Vedere il reportage del giornalista Giovanni Franco “Quell’estate in mascherina tra timori e speranze, viaggio in un’Italia che non si arrende” è come sfogliare un album di nostre fotografie. Nella luce gioiosa con cui fissa la festa collettiva dello scampato pericolo della scorsa estate, ci siamo proprio tutti. Vedendo le splendide immagini di quella stagione di liberazione, scatta un’immedesimazione con i soggetti fotografati nell’allegria, seppur breve ed effimera, che ci ha investito tutti. Siamo anche noi in questo archivio di gesti e di volti, velati sì da mascherine, ma aperti ad un tempo nuovo, di agognata normalità.

Quei brillanti fotogrammi catturano la sensazione di libertà e di distanza dalla paura, una paralisi innaturale che ci ha portato, inesorabilmente, a vedere l’altro con diffidenza, come vettore di contagio e portatore di un pericolo da cui doversi difendere. Il male ha preso tutti, raggiungendo, come, credo, mai nella storia dell’uomo, una dimensione planetaria. Un’inedita apocalisse ha impietosamente investito tutto il mondo, da Nord a Sud, da Oriente a Occidente.

Guardare perciò gli scatti del “post-quarantena” è come guardare le foto della liberazione dalla fine di una guerra mondiale. Ma il dolce amaro viene dal sapere che dopo quell’estate la diffusione del virus non si è arrestata. Abbiamo cantato un alleluja che era ancora un requiem. Quell’atmosfera di rinascita, che sentiamo anche in questi giorni davanti all’imminente estate, Franco l’ha raccontata con le parole del colore, con la sua calligrafia cromatica che è ormai diventata la sua cifra stilistica. Ha scovato i gialli accesi delle pianure assolate, le note cremisi delle spiagge, i blu vertiginosi degli abissi, le labbra rosse dei baci degli innamorati, i grigi scintillanti dei pesci sui banconi dei mercati. Un mondo riacceso, sotto lo sguardo vergine e stupito di spettatori in mascherina.

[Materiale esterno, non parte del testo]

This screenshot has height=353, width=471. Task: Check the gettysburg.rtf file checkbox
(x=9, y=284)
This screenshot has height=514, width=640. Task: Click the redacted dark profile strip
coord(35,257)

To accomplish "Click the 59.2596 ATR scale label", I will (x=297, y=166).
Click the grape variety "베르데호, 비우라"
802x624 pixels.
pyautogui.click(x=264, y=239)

Prepariamoci ad un grande investimento emotivo nel guardare queste foto, ma anche ad una presa di coscienza, perché nella sua funzione documentaria, la fotografia che è simulacro e rappresentazione plastica della realtà, ci farà rivedere un anno che passerà alla storia. La macchina fotografica, come nella pandemia aveva ritratto e stigmatizzato il dolore della morte, le fila di carri funebri, i volti segnati dei medici, gli sguardi spaesati dei giovani, l’inquietudine del confinamento, ora, come nessuna parola può fare, fissa i momenti folgoranti della ripresa.

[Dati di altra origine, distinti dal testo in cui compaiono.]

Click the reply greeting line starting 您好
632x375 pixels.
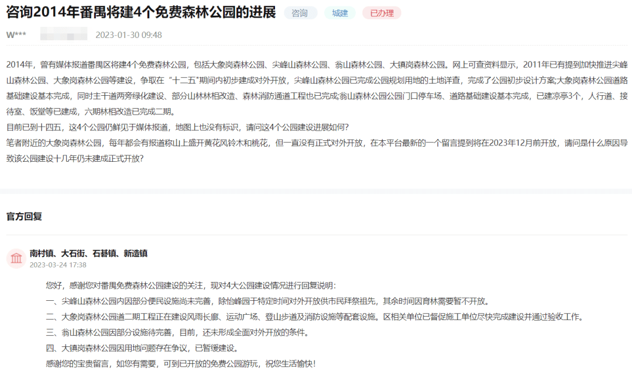[x=191, y=286]
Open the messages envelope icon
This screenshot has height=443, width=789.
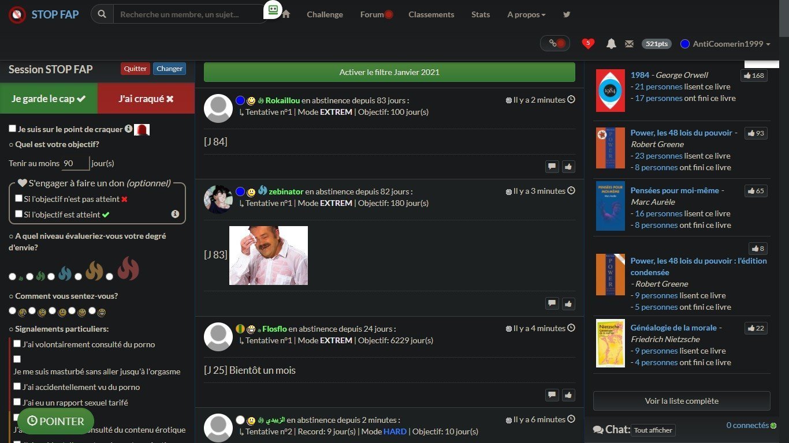coord(630,44)
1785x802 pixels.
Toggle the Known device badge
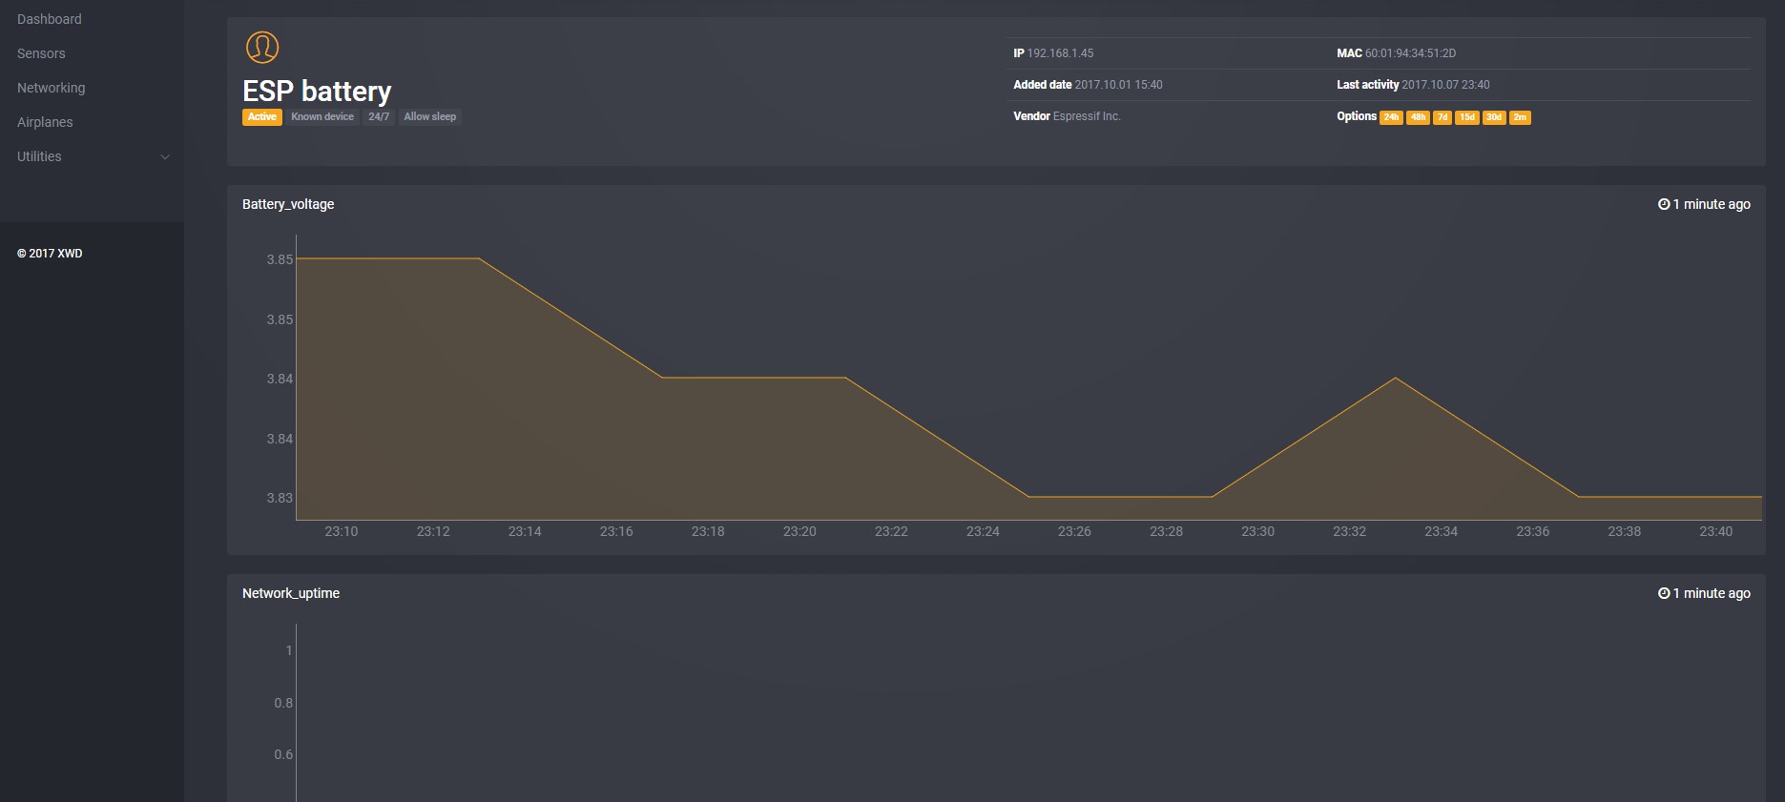322,117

Giovanni Franco il cronista, dunque, lo fa anche con la sua Nikon al collo, dando spazio solo ai fatti, senza caricarli di intellettualismi, interpretazioni e soggettività. Lascia spazio alla luce, alla vita che gli esplode davanti, non si abitua all’ordinario, sgrana gli occhi e mette in esercizio solo la sua curiosità, la sua prontezza a fiutare l’accadimento che gli viene incontro. Il resto lo fa la sua sicura tecnica fotografica. E intercetta ciò che accade e talvolta ciò che accadrà, perché il cronista ha pazienza e lucidità profetica: ciò che aspetta, rivela, prima o poi, un’epifania di bellezza. Il reportage, realizzato in oltre tre mesi in Sicilia, Calabria,  Basilicata, Campania e Umbria, diventerà una mostra, che sarà inaugurata a Messina il mese prossimo.

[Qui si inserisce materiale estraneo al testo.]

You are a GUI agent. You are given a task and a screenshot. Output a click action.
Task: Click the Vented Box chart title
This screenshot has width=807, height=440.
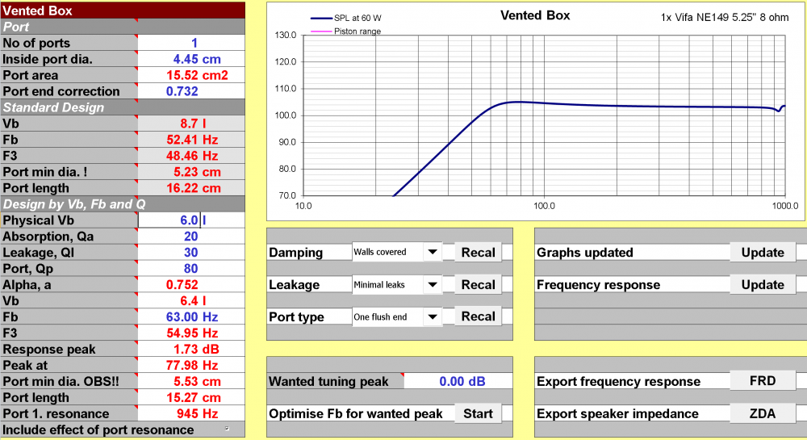coord(535,15)
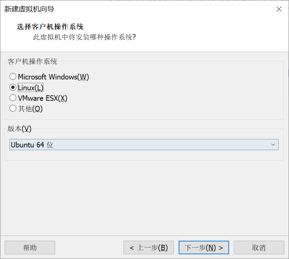Screen dimensions: 289x259
Task: Advance to the next wizard step
Action: click(x=204, y=247)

«Con la mia macchina fotografica ho ritratto alcuni momenti più spensierati di quei giorni - afferma l’autore -. Ne è venuto fuori un catalogo di persone colte in un tour in Italia nei loro momenti di relax o di viaggio. Tutti con la speranza che la vita normale stava per riprendere. Ma ai colori dei miei scatti si sostituirono invece quelli gialli, arancione e rossi che caratterizzarono i divieti nelle regioni in base all’indice Rt dei contagi e delle strutture sanitarie per curare i malati. Con l'attenzione ormai legata ai vaccini».